A cette Hauteur chaque grand peintre invente sa technique : ici Moyens et Fins ne sont qu’un.
Les noirs ici sont, dynamiquement, dimension absolue d’un monde physique.
La tragédie est grandiose.

Catalogue Galerie des Ponchettes (2002)

IV - ADDITIF
Voir, revoir les derniers tableaux d’Alberte Garibbo ceux de son exposition, à Nice , chez SAPONE :
D’emblée leur impact visuel surprend, en même temps, que déjà il s’impose.
La surface s’y donne apparemment comme un chaos Ordonné, tant les carrés initiaux bouleversent leur Ordonnancement.
Surfaces majorées : champ intermédiaire libéré, comme pour une respiration.
Surfaces diminuées, les rythmes se précipitent, signe, dirait on, d’un désordre et d’un rassemblement, d’une sorte d’impatience de la matière fusionnante. Pourtant tout ici est d’une lumineuse évidence : simplement l’angle d’attaque a changé. Mais cette autre donne obéit à la même rationalité sensible, au même imperium du travail de la surface.
Autre infléchissement structurel, l’apparition de diagonales. Elles induisent nécessairement une segmentation particulière de l’espace. Mais obéissant à la même recherche d’une « perfection » seule à même, ici, pour ce travail, d’atteindre au tableau Achevé, plus rien à ajouter, plus rien à retirer. Une sorte de « sans fin » inaccessible, mais pour Alberte Garibbo, précisément Assignable. Défi tenu, la grande voie est dégagée... (Alexandre de la Salle - Cagnes-sur-Mer, Février 2007)

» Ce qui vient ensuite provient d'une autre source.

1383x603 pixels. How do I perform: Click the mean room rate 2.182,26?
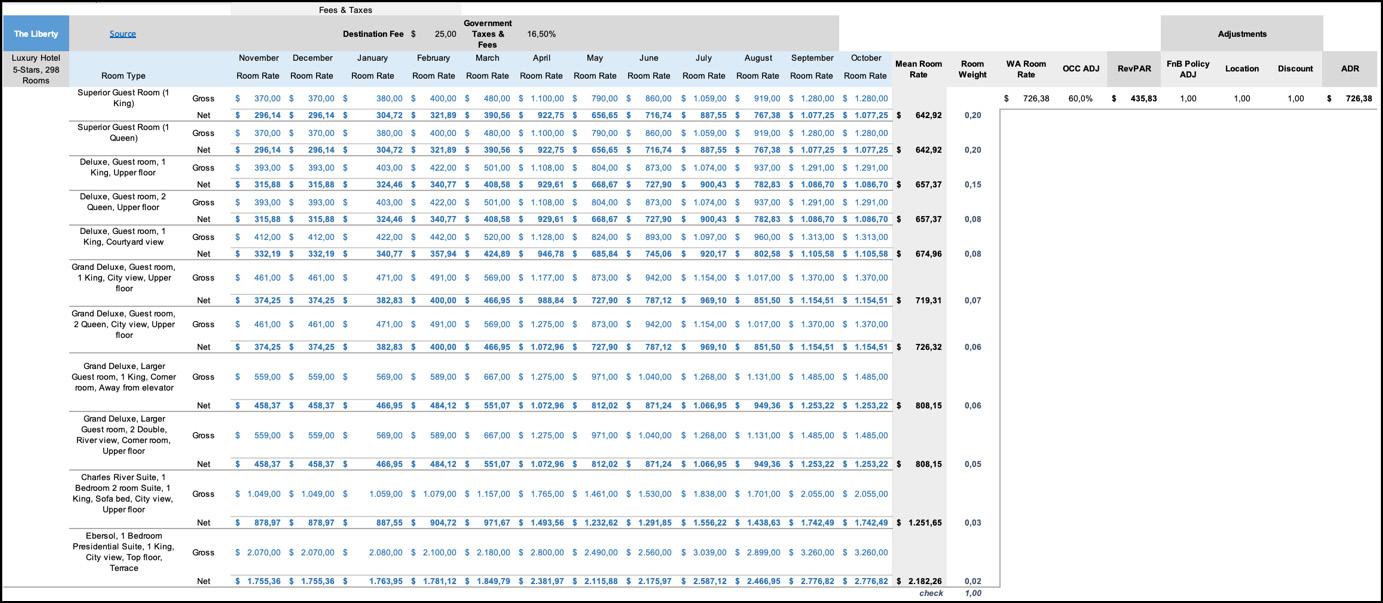click(920, 581)
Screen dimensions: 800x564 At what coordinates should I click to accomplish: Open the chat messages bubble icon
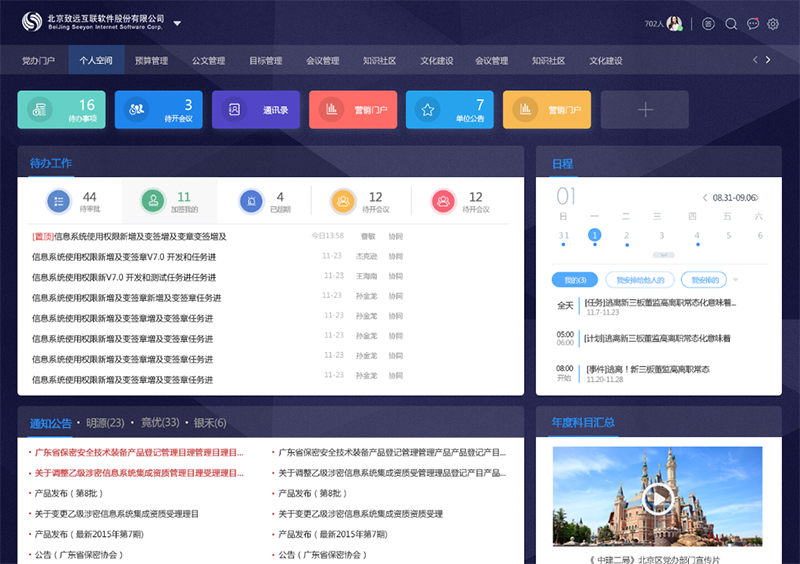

Des haï-kaï de Hugo Caral dans la marge, ceux-ci :

Epuiser l’inépuisable
de bord à bord la peinture

Il est l’Etre là
vertigineusement là
tableau sans limite

Le Temps aboli
gris et blancs servent le noir
L’étendue s’étend

Longue mise en place
la grille géométrique
l’étendue veut naître

Il se fait se défait
sans fin se refait
l’Univers sue l’Univers

Comme si le Temps
sur l’Univers s’effaçait
mortelle étincelle

Atelier Nice 2002

Et bien sûr il faut finir par une phrase d’Alberte, qui le dit si bien si bien :
Comment connaître l’indicible ? Fascination de ce qui est et de ce qui n’est pas, de ce qui émane des Etres, des lieux et des choses. Parcours de ce chemin en soi qui ouvre des abîmes mouvants, vertigineux, infinis. Recherche de cette présence ou de cette non-présence qui se situe derrière, toujours insaisissable, fuyant dans les limbes de la conscience. Noir couleur, noir lumière, noir de tous les vertiges et de tous les mystères. (Alberte Garibbo)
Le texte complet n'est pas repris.